С целью эксперимента, отвечаю. Конечно, о звездном корабле я и не заикался - сразу свяжут и отправят в психушку. Изучает, как распределяются массы в теле Земли. Зачем, спрашивает. Чтобы знать, говорю. Пойми, ты, садовая голова, он - ученый!.. Такой попался зануда!

Очагов замолчал - видно, воспоминания о тех днях давались ему нелегко. А может, он ждал моей реакции? Не знаю. Я прикусил язык. С подобными занудами мне уже приходилось встречаться. С уголовником, омоновцем, капитаном милиции... Робот роботом, а в зубы бьет квалифицировано. Как царский жандарм... Даже, представьте, с самим господом богом, имел встречу. Даже две, но об этом лучше помалкивать.

- Наконец, я, как зверь, вцепился в интереснейший сюжет. Что-то смутно бродило в голове. Представьте - пасторальная северная сцена: невесомое округлое небо, все вокруг полнится солнечным светом, сопки нежатся, деревца питаются теплом. Лось вышел на водопой, щурится на солнышко. Ветерок прилег... Знакомая нам сопка, со срезанной вершиной, как бы оставившая строй своих старших пышнотелых собратьев и сбежавшая к воде... Ясен пейзаж, не правда ли?

Я пожал плечами. Он продолжил.

- И в недрах этой сопки таится что-то чудовищное, яйцеобразное, неразличимое для случайного взгляда. Словно сложенная из земных пород пирамида вынашивает под сердцем чуждый нашей природе, жуткий плод. Не злобный, не добрый, а непонятно какой. Чужой!.. И все-то ему неловко в утробе, он ворочается, места себе найти не может, пуповина от него куда-то вниз тянется.
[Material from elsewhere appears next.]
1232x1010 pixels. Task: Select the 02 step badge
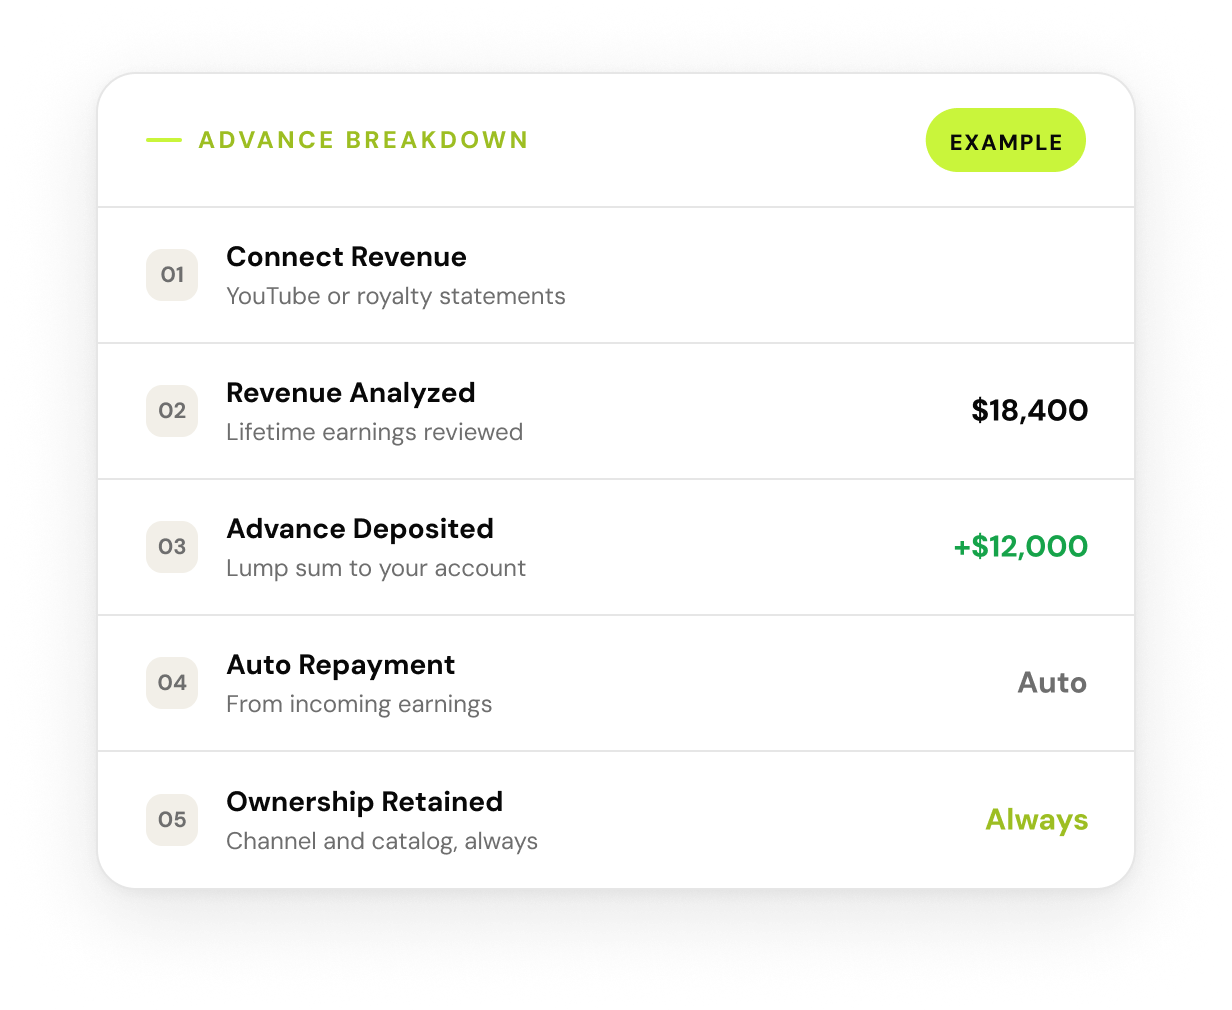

Как я ухватисто работал! Как классный боксер на ринге - ни одного лишнего движения. Удар, нырок, уход, снова удар. И все в цель! К вечеру почти закончил, вдруг является местный общественник, оставленный сторожить брошенный поселок. Известный Миша-якут... Сразу начал охать, ахать - зачем моя преисподнюю малюет? Нельзя гнездовье абасов тревожить. Проснутся - на землю полезут, тебя допекут. Меня, то есть... Нигде от них не спрячешься.

Накаркал! Ночью прихватила меня простуда, бредить начал. Дядя вечером явился, а у меня температура сорок! Рации нет - что делать. Надул он резиновую лодку, погрузил, что поценнее, остальное - палатку, холсты, даже прибор свой - бросил. Утром отправились в путь, вечером уже были на базе. Там вызвали вертолет и меня доставили в ближайший поселок. Обнаружили воспаление легких. Провалялся я недолго, недели две. Дядя за это время ухитрился побывать на месте нашей стоянки. Палатку, прибор, шмотки привез, а холсты словно корова языком слизнула. Кому они могли в тайге понадобится?